■ Task goal
The lines to print are the one containing "Task: Open the Select country dropdown" and every line after it through the end of the entries below. Print them exactly and nothing else.
****
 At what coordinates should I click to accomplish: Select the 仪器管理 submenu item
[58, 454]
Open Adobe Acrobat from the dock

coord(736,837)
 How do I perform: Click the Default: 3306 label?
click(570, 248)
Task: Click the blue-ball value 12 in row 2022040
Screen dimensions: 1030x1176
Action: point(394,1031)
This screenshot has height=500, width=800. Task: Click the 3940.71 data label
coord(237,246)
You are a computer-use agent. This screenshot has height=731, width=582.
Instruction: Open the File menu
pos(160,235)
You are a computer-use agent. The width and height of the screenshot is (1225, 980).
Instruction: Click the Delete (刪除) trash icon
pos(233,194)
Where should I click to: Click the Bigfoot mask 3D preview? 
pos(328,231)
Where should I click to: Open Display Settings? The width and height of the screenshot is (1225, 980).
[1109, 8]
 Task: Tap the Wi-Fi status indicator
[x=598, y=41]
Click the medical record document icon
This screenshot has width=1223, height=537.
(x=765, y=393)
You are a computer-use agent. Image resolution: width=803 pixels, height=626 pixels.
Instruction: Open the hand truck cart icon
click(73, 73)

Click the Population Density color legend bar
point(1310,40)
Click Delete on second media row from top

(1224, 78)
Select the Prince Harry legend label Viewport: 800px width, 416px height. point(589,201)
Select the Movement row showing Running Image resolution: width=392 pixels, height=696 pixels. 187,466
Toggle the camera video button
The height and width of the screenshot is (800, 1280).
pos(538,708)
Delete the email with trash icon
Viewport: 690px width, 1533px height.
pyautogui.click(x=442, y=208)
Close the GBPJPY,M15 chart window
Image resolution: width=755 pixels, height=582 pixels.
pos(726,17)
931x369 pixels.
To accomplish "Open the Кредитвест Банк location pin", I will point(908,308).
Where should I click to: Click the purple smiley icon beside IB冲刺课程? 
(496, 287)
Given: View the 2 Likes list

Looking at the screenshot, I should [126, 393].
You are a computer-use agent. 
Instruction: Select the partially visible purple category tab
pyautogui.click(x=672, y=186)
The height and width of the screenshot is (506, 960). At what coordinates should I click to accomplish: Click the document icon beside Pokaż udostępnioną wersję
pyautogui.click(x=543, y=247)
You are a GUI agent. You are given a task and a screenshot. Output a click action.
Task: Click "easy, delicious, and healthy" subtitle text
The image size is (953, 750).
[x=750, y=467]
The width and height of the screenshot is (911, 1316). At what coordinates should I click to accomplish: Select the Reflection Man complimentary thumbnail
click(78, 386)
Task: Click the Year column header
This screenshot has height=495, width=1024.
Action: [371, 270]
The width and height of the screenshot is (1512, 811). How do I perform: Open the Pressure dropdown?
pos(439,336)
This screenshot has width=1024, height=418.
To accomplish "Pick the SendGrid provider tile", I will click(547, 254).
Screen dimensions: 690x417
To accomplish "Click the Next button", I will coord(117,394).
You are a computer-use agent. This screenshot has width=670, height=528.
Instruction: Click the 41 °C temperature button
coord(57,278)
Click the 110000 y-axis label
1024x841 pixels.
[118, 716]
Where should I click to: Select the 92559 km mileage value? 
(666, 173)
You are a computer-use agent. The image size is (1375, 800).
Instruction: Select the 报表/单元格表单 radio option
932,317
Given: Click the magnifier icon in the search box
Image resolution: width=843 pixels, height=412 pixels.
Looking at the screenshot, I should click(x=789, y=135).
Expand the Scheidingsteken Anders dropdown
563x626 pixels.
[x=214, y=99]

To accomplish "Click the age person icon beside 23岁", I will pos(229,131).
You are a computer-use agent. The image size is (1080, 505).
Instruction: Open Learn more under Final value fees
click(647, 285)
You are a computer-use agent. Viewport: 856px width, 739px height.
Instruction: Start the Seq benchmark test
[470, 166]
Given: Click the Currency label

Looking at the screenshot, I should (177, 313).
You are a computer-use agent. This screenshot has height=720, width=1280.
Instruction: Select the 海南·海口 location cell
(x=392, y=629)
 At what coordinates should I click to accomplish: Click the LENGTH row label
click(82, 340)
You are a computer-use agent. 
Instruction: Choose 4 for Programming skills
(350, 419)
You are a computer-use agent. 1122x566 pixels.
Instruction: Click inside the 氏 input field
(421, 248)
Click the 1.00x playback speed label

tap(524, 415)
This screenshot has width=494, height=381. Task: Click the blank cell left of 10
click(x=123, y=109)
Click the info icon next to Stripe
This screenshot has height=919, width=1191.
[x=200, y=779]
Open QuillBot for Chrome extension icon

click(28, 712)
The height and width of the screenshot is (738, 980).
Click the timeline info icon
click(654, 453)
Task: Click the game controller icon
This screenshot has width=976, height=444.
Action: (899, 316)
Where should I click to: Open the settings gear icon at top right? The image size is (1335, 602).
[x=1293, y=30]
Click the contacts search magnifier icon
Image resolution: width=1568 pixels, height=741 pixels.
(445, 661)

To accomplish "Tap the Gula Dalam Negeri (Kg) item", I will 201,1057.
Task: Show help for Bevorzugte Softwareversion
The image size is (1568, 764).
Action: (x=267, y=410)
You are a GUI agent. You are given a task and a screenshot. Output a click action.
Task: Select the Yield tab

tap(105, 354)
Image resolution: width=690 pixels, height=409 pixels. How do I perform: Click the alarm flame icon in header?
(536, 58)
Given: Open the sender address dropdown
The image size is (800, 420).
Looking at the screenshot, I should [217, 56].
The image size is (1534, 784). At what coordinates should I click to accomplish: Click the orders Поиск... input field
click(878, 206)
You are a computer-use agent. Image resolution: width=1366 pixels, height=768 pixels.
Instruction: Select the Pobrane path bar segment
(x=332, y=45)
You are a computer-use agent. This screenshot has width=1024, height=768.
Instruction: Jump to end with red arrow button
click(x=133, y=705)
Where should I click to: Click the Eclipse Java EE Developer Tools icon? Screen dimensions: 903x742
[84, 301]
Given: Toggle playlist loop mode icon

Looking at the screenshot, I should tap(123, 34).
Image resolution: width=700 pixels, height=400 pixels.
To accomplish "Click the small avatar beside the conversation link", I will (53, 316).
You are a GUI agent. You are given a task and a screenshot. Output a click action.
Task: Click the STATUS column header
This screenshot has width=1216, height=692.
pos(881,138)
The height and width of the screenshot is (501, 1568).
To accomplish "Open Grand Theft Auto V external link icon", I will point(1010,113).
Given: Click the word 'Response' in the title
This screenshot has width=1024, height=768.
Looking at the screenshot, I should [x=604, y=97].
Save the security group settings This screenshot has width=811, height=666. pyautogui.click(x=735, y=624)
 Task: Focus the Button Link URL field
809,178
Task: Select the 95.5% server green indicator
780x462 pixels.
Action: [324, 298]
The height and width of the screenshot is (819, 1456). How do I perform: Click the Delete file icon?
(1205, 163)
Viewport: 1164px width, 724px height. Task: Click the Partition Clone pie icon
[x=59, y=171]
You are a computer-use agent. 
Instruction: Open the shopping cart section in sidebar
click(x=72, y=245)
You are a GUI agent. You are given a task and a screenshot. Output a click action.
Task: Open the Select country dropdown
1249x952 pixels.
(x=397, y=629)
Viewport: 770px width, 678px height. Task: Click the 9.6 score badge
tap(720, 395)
****
■ Reply
Task: Open the Select country dropdown
1249x952 pixels.
(x=397, y=629)
Viewport: 770px width, 678px height. Task: Click the 9.6 score badge
tap(720, 395)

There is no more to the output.